WHAT TO WORK ON: Go through the listing and count the lines with "computer" in them; write only the number.

INPUT DATA:
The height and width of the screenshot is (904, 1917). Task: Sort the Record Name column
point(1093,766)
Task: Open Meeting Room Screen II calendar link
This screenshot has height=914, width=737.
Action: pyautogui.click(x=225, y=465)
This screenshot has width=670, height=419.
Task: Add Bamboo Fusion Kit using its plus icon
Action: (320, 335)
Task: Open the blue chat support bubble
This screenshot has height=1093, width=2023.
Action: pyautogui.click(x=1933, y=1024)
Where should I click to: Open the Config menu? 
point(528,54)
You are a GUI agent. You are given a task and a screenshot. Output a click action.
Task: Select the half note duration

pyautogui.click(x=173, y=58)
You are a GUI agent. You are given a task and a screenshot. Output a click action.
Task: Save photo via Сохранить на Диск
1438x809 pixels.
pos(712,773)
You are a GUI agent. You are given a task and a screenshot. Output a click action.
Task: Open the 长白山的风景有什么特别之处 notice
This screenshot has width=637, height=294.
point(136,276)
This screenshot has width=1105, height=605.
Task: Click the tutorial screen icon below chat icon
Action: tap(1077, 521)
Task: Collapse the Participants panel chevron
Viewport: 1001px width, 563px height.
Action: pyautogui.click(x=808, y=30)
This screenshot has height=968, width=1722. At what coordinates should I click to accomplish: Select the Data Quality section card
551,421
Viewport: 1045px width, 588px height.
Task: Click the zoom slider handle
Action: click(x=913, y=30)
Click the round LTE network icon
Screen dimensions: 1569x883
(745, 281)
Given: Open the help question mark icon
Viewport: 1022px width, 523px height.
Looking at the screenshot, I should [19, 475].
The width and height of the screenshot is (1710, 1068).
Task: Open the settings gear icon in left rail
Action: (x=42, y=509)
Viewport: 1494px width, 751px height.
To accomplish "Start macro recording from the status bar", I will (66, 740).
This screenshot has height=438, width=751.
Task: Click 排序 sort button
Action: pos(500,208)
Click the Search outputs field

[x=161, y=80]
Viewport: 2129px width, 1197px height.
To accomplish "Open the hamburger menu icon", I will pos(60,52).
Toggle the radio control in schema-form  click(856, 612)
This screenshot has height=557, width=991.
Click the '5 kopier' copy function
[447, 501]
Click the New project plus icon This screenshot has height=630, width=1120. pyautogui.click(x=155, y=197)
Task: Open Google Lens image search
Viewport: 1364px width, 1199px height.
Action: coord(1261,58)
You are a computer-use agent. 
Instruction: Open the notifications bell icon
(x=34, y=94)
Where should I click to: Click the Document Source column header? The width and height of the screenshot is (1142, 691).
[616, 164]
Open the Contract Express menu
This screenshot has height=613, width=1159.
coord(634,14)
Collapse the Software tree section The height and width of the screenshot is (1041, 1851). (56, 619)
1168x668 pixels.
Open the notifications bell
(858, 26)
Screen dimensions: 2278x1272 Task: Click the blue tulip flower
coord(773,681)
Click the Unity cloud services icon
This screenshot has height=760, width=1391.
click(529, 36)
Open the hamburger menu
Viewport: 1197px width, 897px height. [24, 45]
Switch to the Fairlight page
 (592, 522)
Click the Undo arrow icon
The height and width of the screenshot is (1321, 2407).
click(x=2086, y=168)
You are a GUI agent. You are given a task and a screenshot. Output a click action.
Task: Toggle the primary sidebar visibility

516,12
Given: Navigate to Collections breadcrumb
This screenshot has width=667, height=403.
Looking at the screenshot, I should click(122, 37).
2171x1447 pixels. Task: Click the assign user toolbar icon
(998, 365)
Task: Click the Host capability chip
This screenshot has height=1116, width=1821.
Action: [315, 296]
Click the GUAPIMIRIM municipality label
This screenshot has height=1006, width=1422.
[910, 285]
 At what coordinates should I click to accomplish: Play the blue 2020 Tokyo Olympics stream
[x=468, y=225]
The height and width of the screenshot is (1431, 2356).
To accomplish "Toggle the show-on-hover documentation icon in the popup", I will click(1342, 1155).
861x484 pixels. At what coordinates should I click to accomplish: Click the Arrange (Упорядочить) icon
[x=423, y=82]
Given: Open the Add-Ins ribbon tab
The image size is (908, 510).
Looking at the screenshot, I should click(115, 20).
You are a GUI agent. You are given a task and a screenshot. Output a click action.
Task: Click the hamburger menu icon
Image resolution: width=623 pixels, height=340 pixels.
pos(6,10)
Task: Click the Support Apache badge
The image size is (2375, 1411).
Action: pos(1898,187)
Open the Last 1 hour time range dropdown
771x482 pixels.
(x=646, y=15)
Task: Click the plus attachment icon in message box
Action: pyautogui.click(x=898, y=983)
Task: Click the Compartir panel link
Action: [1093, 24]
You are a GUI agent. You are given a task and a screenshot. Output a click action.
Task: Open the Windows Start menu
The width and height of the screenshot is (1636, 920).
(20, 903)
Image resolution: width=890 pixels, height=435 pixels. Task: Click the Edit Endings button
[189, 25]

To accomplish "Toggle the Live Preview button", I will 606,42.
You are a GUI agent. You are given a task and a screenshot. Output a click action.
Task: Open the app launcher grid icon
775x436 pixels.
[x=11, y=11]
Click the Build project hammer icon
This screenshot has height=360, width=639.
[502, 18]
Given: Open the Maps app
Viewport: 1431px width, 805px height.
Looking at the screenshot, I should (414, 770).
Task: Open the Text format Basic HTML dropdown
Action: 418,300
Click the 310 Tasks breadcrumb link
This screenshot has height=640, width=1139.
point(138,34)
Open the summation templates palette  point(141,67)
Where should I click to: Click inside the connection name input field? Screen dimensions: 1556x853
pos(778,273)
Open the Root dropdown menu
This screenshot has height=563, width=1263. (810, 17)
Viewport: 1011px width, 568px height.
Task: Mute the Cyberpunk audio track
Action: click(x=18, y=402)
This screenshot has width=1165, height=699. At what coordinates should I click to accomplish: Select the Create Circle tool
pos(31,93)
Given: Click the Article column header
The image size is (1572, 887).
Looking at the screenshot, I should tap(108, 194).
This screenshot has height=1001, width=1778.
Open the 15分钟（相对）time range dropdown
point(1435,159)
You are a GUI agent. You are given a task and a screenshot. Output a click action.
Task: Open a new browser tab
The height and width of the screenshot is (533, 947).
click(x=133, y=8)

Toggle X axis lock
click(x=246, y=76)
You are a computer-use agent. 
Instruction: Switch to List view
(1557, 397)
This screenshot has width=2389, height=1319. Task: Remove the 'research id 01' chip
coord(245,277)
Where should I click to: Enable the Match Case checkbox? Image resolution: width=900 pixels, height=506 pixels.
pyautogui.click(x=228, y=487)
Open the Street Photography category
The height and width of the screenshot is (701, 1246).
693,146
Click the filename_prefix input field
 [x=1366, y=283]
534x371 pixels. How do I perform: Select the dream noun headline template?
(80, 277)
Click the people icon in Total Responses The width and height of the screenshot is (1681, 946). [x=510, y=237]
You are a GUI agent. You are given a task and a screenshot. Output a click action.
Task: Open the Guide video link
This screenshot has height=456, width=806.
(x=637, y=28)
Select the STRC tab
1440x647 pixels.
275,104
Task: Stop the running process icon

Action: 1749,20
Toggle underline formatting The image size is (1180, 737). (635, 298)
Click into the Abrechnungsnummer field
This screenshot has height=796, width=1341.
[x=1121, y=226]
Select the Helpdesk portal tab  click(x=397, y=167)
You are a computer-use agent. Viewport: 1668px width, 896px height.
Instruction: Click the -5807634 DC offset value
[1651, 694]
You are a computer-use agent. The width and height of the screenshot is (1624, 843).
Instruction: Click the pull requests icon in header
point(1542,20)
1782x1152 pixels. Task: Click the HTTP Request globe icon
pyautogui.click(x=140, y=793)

RESPONSE: 4